Operator: And our next question today comes from John Annis from Stifel.

John Annis: For my first one, looking at state data, your Haynesville wells continue to meaningfully outperform the basin average. Can you share your views on what is driving this outperformance? And how sustainable you think that is on a go-forward basis?

Clay Carrell: Sure. I think the driver of it is the Natchitoches Fault Zone in the southeast part of our acreage is the highest pressure area in the field, and the well performance has shown the quality that’s there, both from an initial production rate and from a forecasted EUR standpoint. And so, the other piece though that I think is a contributor to that sustained performance has been that that’s a newer part of the core of the Haynesville. And so, it doesn’t have right now the parent-child relationship issues, the well density issues that the traditional core of the Haynesville has. So a relatively new area, highest bottom hole pressure and it’s delivering that kind of well performance. And so, as you’ve noticed, our percentage mix of wells in that area has grown from about 25% in 2022 to closer to 50% in 2023.
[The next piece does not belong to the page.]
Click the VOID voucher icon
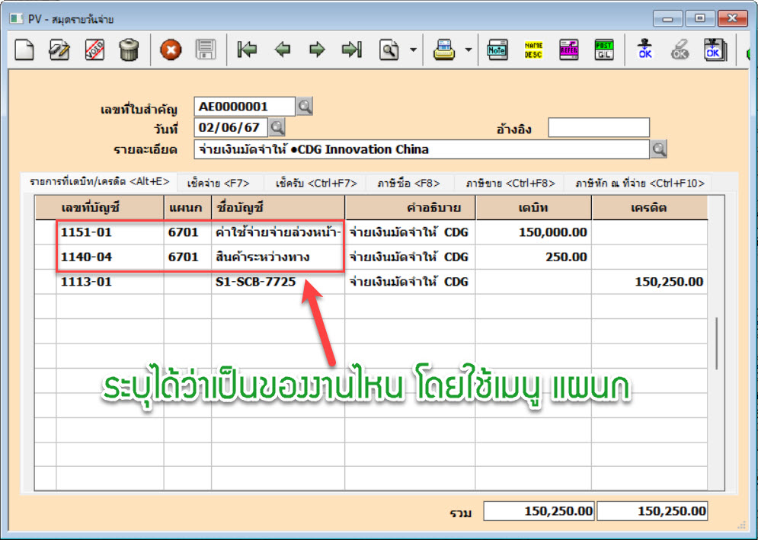This screenshot has width=758, height=540. click(94, 50)
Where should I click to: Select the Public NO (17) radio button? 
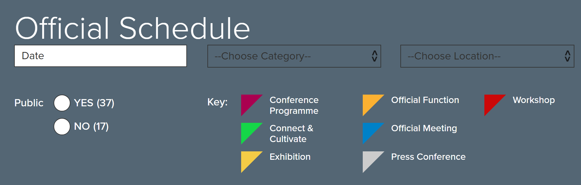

John Annis: Makes sense. For my follow-up, maybe looking down the road towards 2025, once the debt targets are reached, would you consider other mechanisms to return capital above the repurchase program already in place?
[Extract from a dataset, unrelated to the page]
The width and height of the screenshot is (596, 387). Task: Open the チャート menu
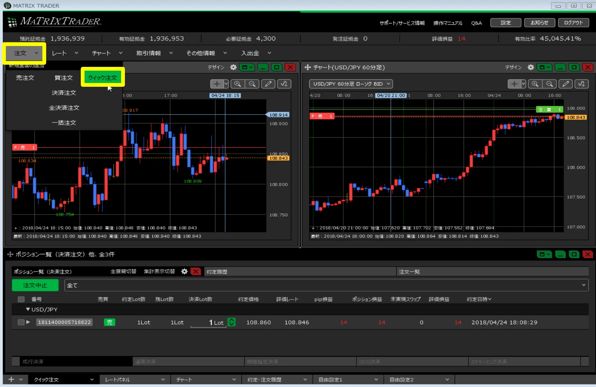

Carl Giesler: Of course, we would. I think as we said all along, we’d probably continue, reinitiate, if you will, share buyback, given what we believe our value is relative to our intrinsic value or at least our share prices to that. But absolutely, if we can sustainably generate free cash flow and we believe we’ll be able to, particularly with lower debt, the way you kind of prove that, if you will, to put in some sort of base dividend. So that would be something that we certainly would consider.

Operator: And our next question comes from Paul Diamond at Citi.

Paul Diamond: I’d ask a quick one, stepping back to the well cost reductions expected next year, noted 15% in Haynesville, 5% in Appalachia. Just wanted to get your idea of how we should think about that trend, whether it’s linear through the year or more chunky, or just kind of how you’re thinking about how you get from A to B?

Clay Carrell: Sure. So, I think with the Haynesville, given the cycle times there that we should be seeing that starting in the first quarter as we think about the wells that have already been drilled and that will come on, turn in line in the first quarter. That’s how we’ve been able to forecast that. And so, as we move through the year, depending upon where commodity prices are at, we’re going to be continuing to drive efficiency gains there. Well mix can move that around, and we’ll see what happens with — if there’s any inflation that comes into the mix with higher prices or pricing stays where we think it is, and we can keep moving those costs down. In Appalachia, there is a little bit of differences in well mix in our overall Appalachia.

Now it’s not just all Marcellus wells in our number because we have dry gas Utica wells in Ohio that are part of that averaging. But I think that one also should show up at the start of the year. And the only reason it would move around would be some well mix changes between the quarters.

Paul Diamond: Just one quick follow-up, actually speaking about that kind of choosing different areas for wells in Appalachia. How are you guys thinking about going to ’24, just more generally, but that mix between liquids versus gas through the year?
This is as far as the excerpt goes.